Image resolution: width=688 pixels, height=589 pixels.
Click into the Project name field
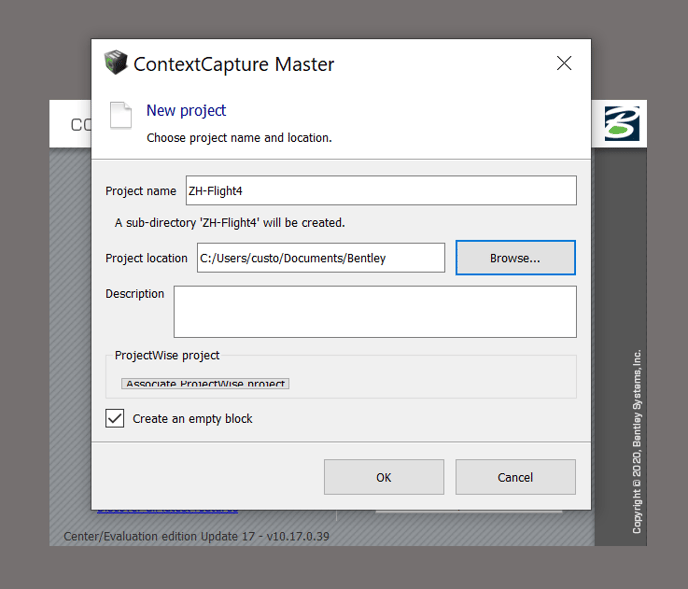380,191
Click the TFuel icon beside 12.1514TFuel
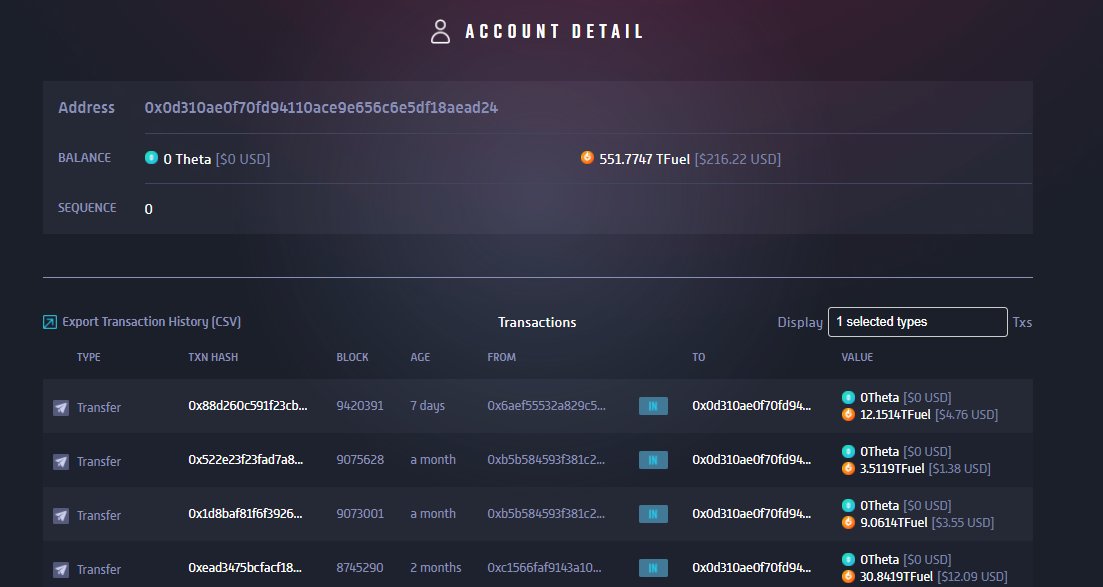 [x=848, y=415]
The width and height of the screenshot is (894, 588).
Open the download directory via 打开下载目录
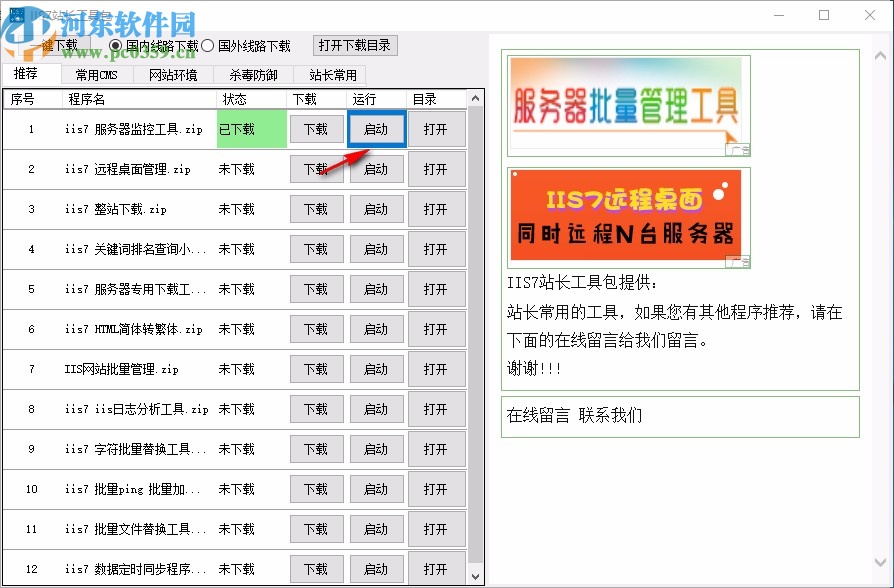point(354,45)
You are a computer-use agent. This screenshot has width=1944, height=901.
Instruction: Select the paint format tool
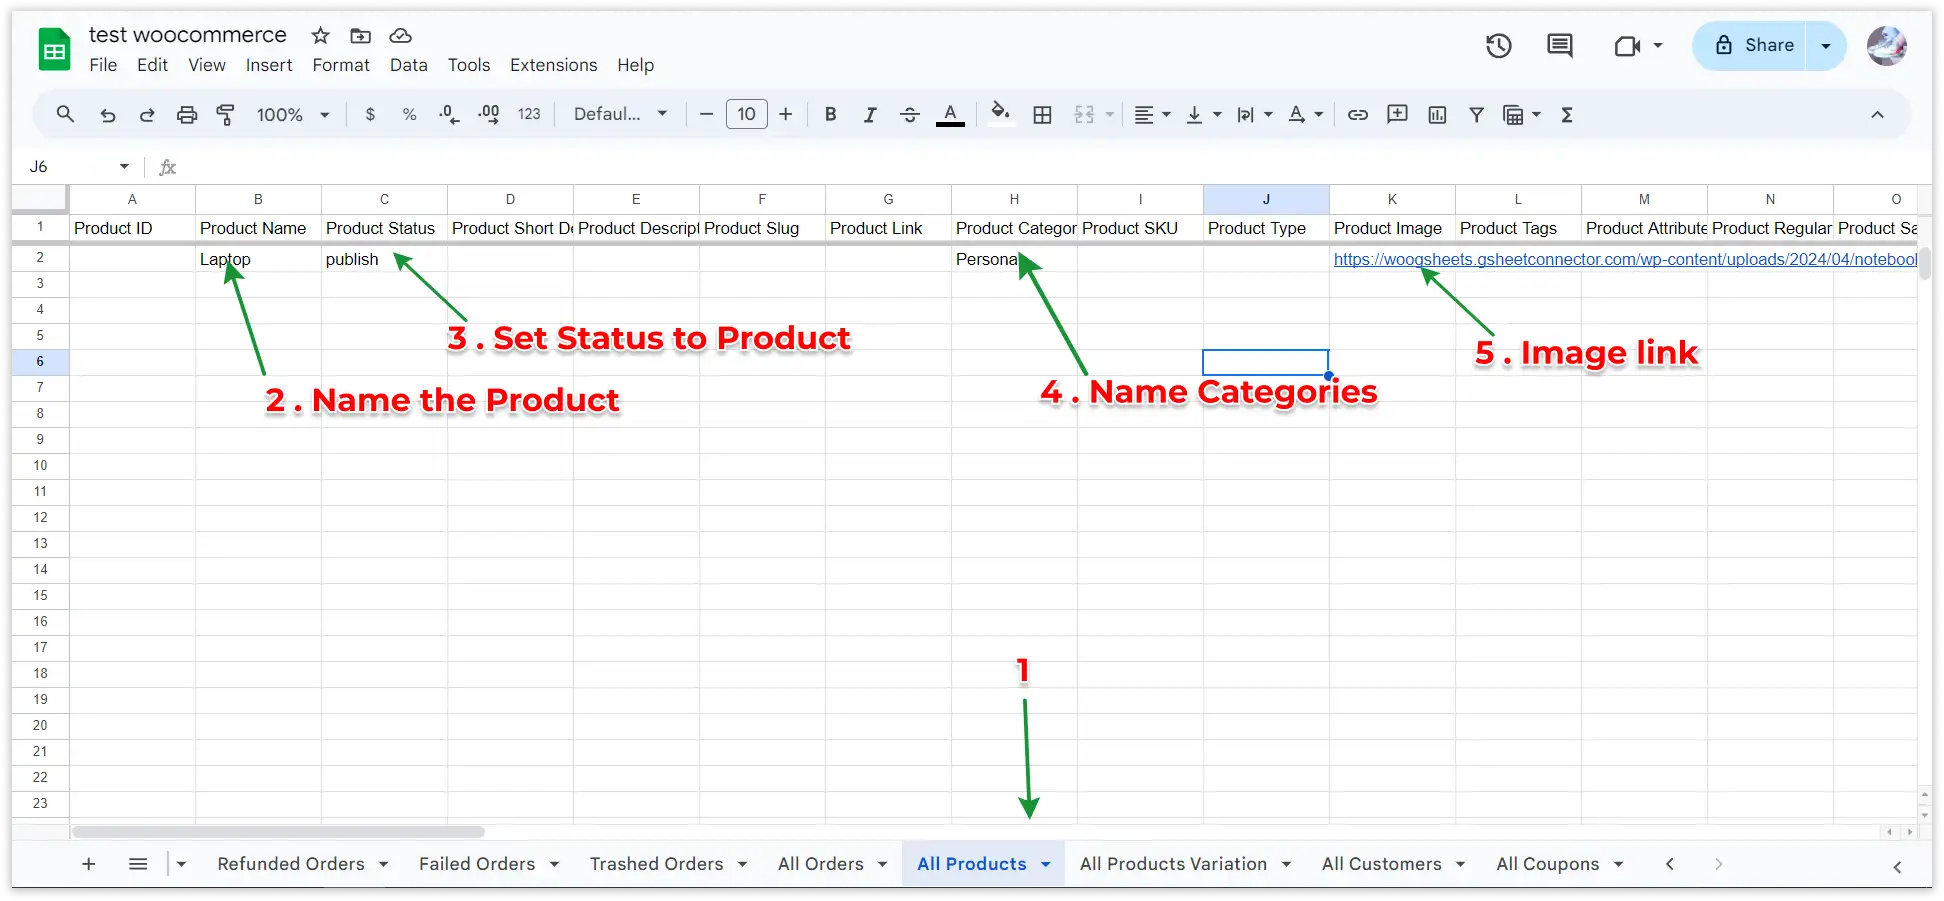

◇ ◇ ◇

— Assigned task —
Every line holding the word "screenshot" should be copied out of the material.

— Result of the task —
The width and height of the screenshot is (894, 588).
You are a computer-use agent. This screenshot has width=1944, height=901.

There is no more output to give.